§ **Text excerpt**
☆ ☆ ☆ ☆
Step # 2 Ten Steps For The Next Peace Corps Director To Take To Save Money, Improve The Agency, and Make All PCVs & RPCVs Happy!

 Step # 2 Move Recruitment To PC/Washington

 Today, Recruitment for the Peace Corps is divorced from the role of the staff in  PC/Washington. Few people at HQ (beyond those doing selection) have any idea of what is coming down the pike. New recruits arrive at the airport ready to fly off to the developing world like so many free range chickens ready to be plucked.

The Peace Corps needs to return to the most effective recruitment system the Peace Corps ever used.

In April 1963, Bob Gale, who had been vice president for development at Carlton College in Northfield, Minnesota came to the Peace Corps and sold Shriver on blitz recruiting.

Gale, who worked for Bill Haddad, then Associate Director for the Office of Planning and Evaluation, didn’t want to lose Gale, but Shriver told Haddad that recruiting was crucial to the Peace Corps. “The trouble,” Shriver told Haddad, “was that recruiting has never been approached creatively before. We’re thinking like the army and the navy. Gale knew the academic bureaucracy.”

Gale knew that the Peace Corps had to get college administrators and the faculty on the side of the Peace Corps. He set the standards for recruitment used by the agency during those first years.
☆ ☆ ☆ ☆
§ **Data shown**
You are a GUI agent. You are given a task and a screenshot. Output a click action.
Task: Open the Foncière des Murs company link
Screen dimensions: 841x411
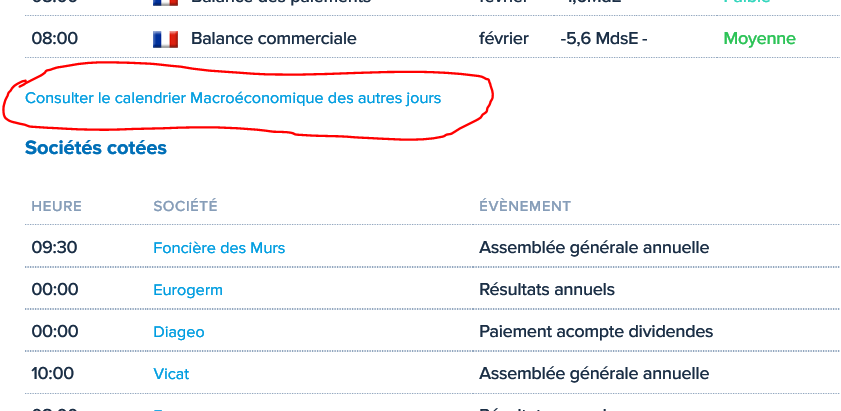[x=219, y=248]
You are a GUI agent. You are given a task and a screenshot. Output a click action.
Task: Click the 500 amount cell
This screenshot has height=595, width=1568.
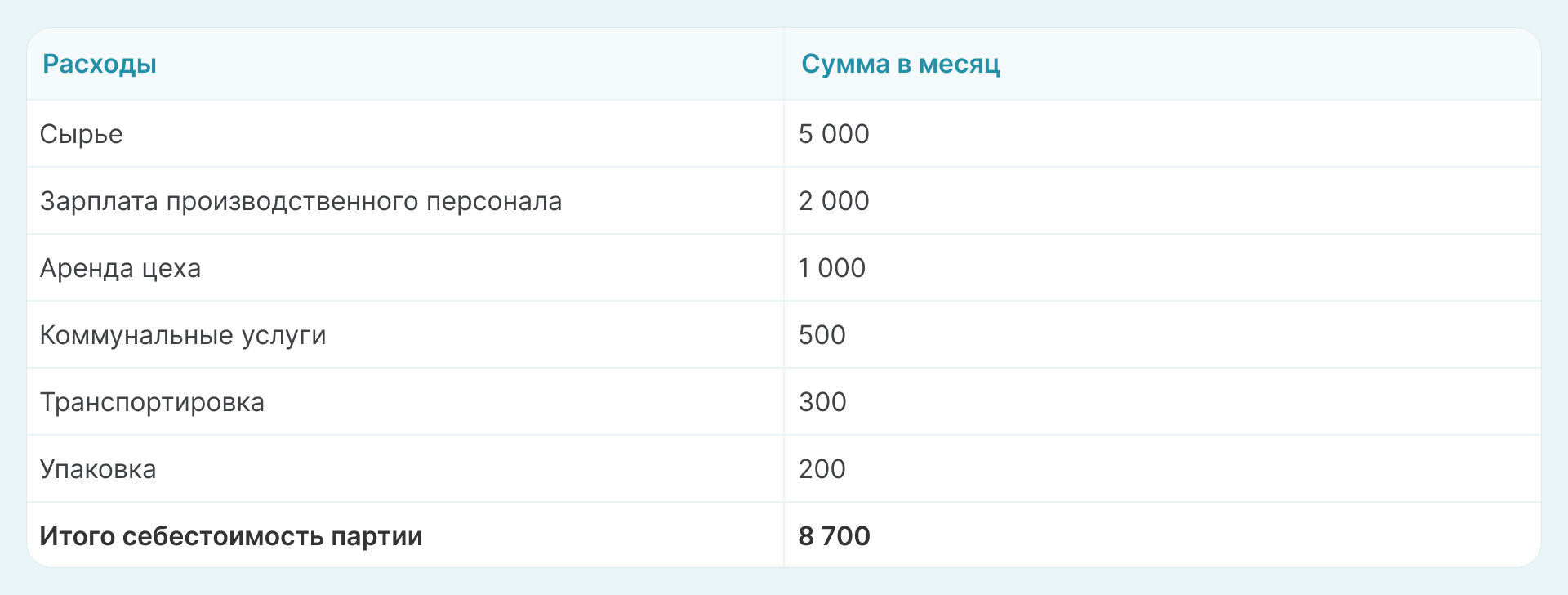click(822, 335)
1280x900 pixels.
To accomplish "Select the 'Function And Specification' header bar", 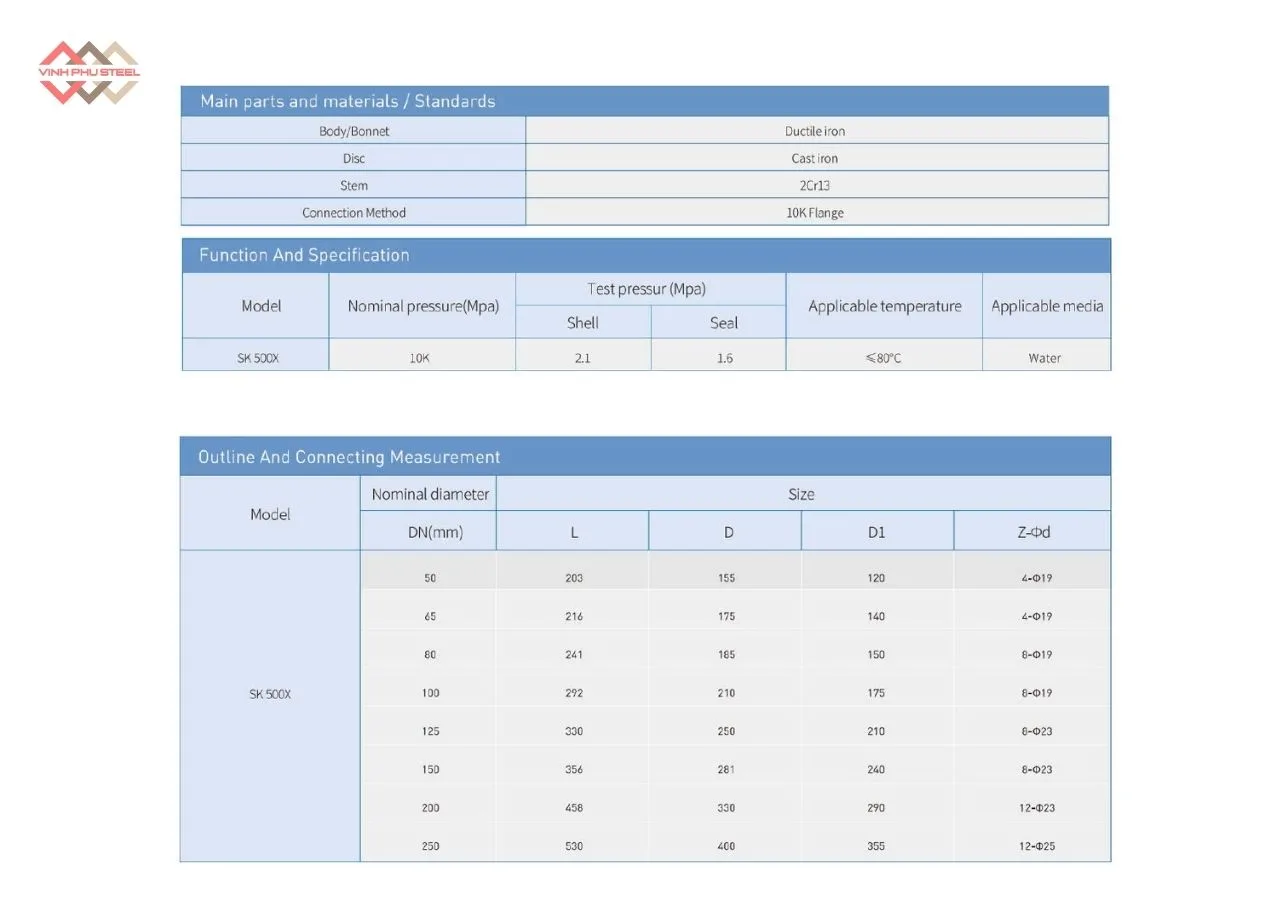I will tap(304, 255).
☆ ☆ ☆ ☆
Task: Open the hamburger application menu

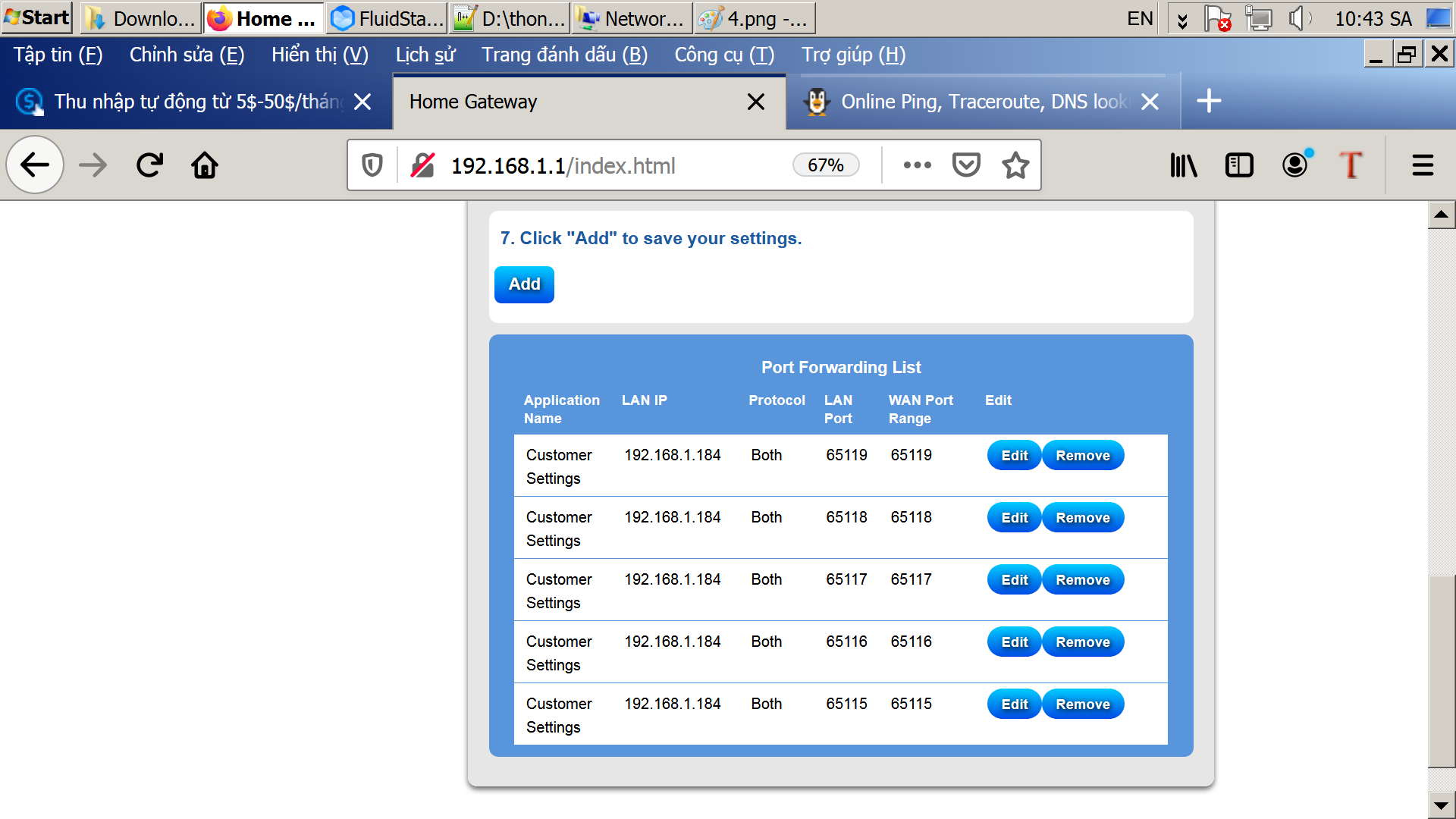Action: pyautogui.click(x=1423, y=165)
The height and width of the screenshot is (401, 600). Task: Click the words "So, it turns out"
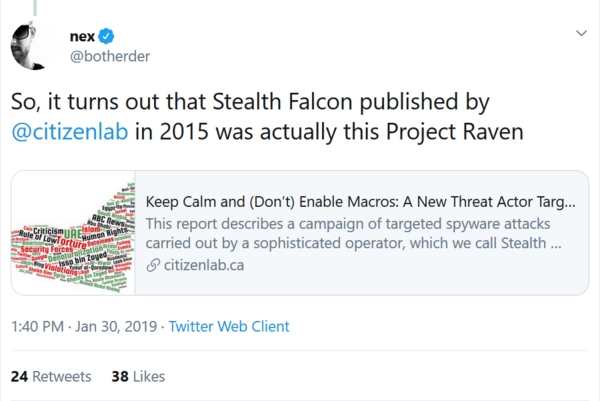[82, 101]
☆ ☆ ☆ ☆
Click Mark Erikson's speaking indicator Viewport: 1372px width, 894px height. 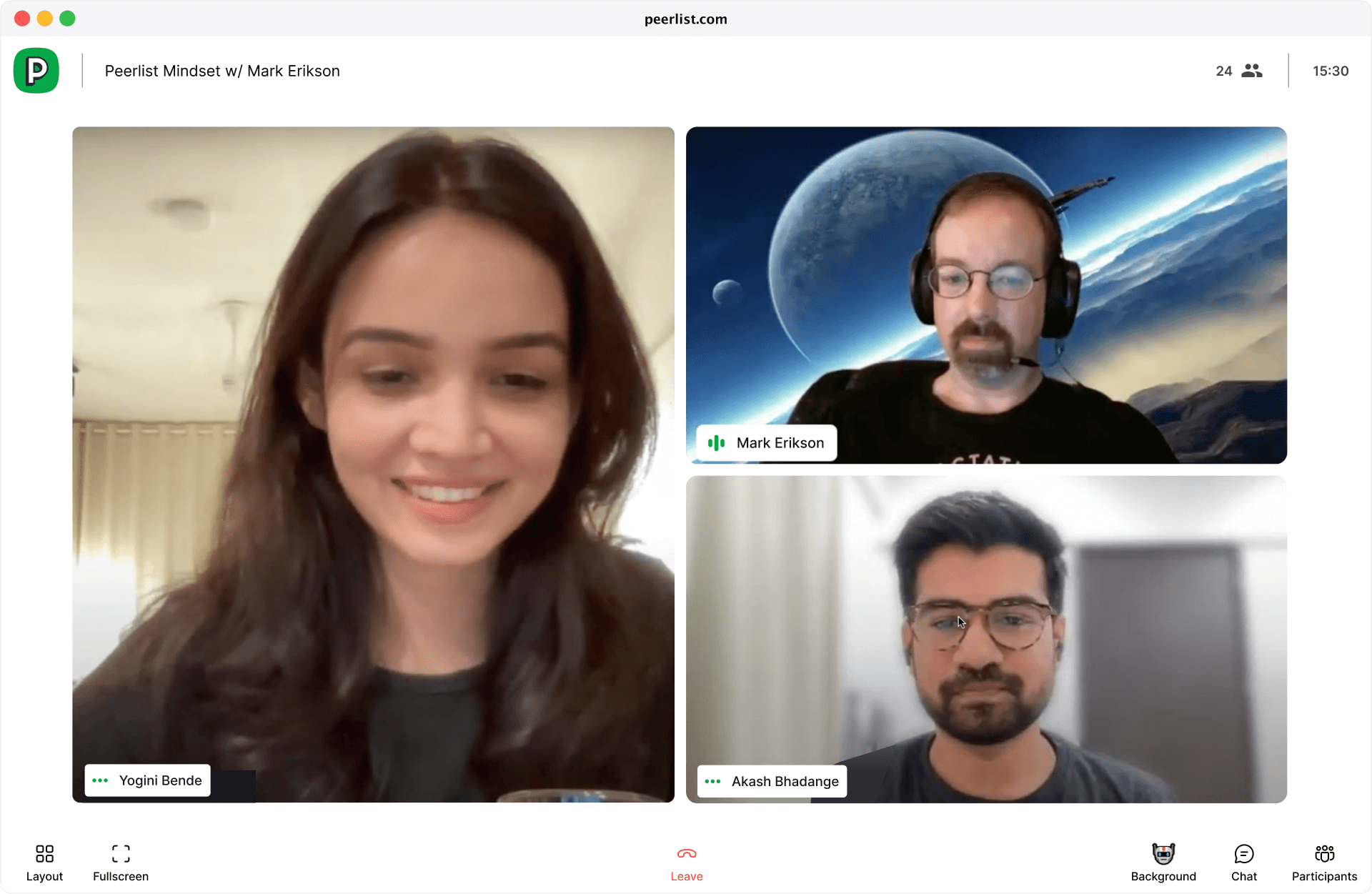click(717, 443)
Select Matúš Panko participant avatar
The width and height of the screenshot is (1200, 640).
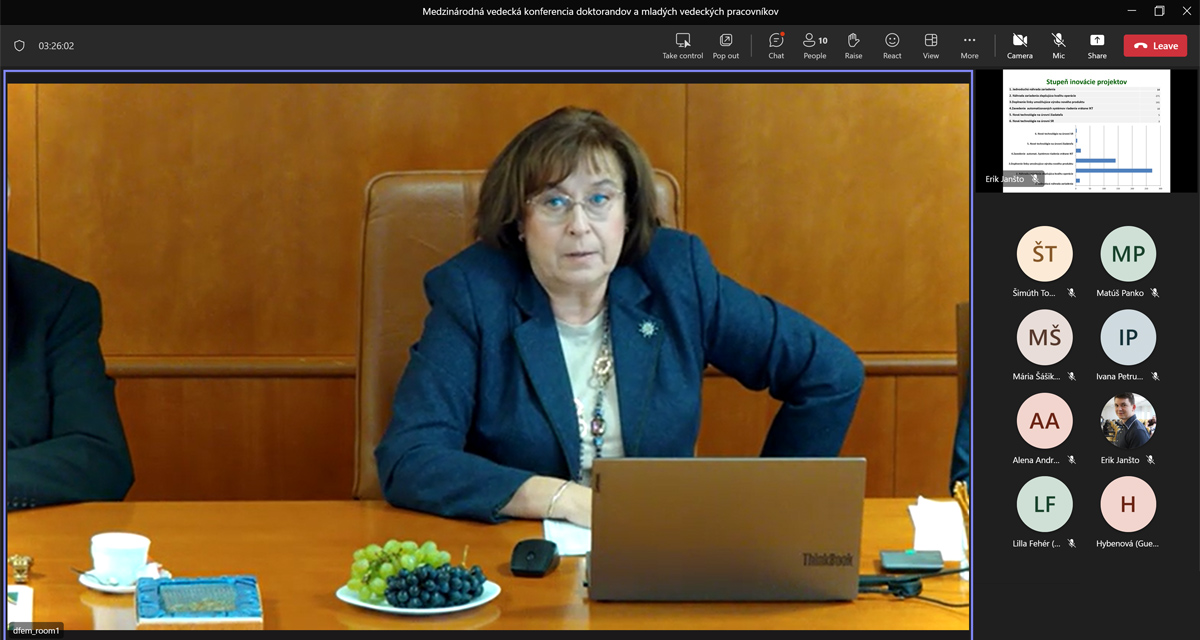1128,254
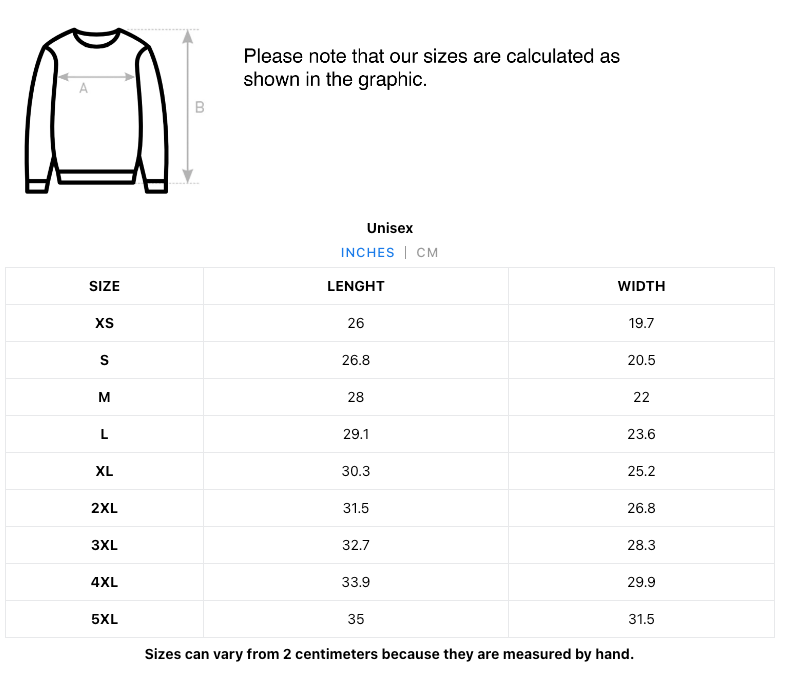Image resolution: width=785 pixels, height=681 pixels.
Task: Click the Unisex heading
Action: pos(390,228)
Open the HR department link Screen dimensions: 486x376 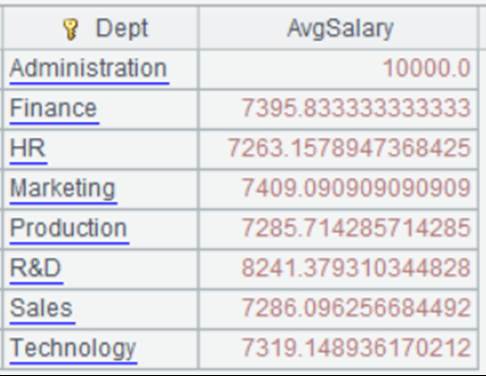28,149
☆ ☆ ☆ ☆
§ **Set tasks**
A: Count the lines of the records that contain the string "screenshot", and give only that number.
B: Please go on with the Peace Corps recruitment article from where it stops.
The records have nothing to do with the Peace Corps recruitment article.

§ **Exercise responses**
A: 5

B:
  • A famous name led a team of recruiters;
  • An advance team arrived one week before the Recruiters;
  • Radio and television stations were booked, as well as classroom appearances.
  • Recruiting for the Peace Corps was like a political campaign.

The blitz recruitment idea was tried out first at the University of Wisconsin, and then the University of Michigan. It worked like magic. Within a few months, no major American campus would have failed to feel the Peace Corps presence. By the end of ’63 very few deans existed who did not know about the Peace Corps.

Since there were very few RPCVs everyone in the Peace Corps building, even secretaries, (yes, there were secretaries back then) were sent out on the road. Whatever job you had in the agency (and I had one after my tour in Ethiopia) you also  did a minimum of two weeks of recruiting.

This total involvement in recruiting efforts for the Peace Corps meant that the ‘building’ understood:

  • Who was interested in joining the Peace Corps and why;
  • What the talent and skills were from graduates of  American colleges.

However, the real benefit was that the Headquarters’ staff was connected in a personal way to the Volunteers being sent overseas. The Peace Corps wasn’t a lot of divisions and offices, each working separately. Recruiting Peace Corps Volunteers was everyone’s responsibility.

Ask any Recruiter and she or he will tell you that former Volunteers, whether they are friends, family, teachers, or strangers met on the train, are the best recruiters. Applicants listen to them and respect what they have to say about serving in the Peace Corps. Encourage and enlist RPCVs through the local groups to work with the Peace Corps by paying them to recruit!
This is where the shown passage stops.